Como he mencionado muchas ocasiones en el blog, es comprensible que el ser humano busque explicaciones únicas y específicas a los fenómenos que no puede comprender. De ahí nace el pensamiento religioso, por ejemplo, y de ahí también nacen las teorías de conspiración y la visión estrecha que se suele tener en torno a las condiciones mentales, aun cuando se trata de trastornos y síndromes en lugar de enfermedades. El problema, por supuesto, es que, por más tentador que sea tener una solución mágica a un problema complejo, la interacción de los diferentes factores y variables es una realidad prácticamente irreductible que escapa a esa idealización.

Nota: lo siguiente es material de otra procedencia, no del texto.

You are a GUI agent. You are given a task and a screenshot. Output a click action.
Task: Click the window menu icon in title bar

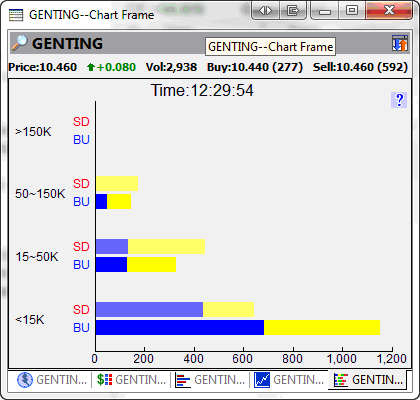[16, 15]
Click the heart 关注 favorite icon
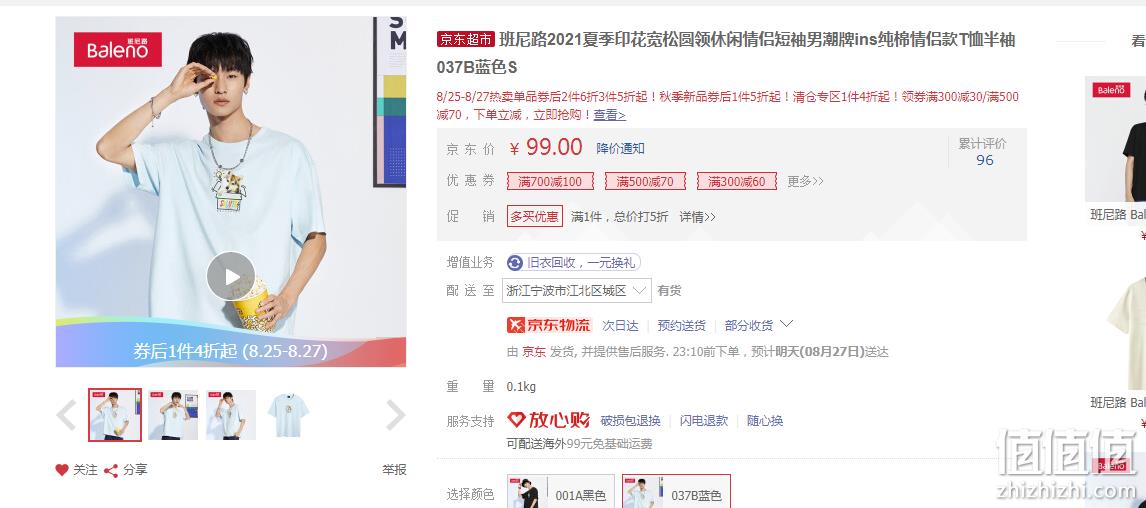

Si alguno de mis lectores se encuentra con este tipo de comentarios de que la depresión no existe, o que todo es una conspiración de Big Pharma, les aconsejo de corazón que no les hagan caso. Son personas que no puede comprender la complejidad multivariada de la naturaleza de la mente, que buscan reducirla a un único argumento, y sus comentarios pueden poner en riesgo a personas que las tomen sin un juicio crítico. Si usted siente que su estabilidad emocional lleva mucho tiempo, o que lleva una honda melancolía, desgano y pensamientos turbios que están interfiriendo con su diario vivir, busque ayuda.

Con esto termino. Desencanta un poco que haya tenido que surgir una pandemia para que buena parte del mundo reconozca la importancia de la salud mental y la forma en que la vida moderna la afecta, pero es importante que se empiecen a dar pasos por fin en la dirección correcta para manejar esta problemática. Saludos.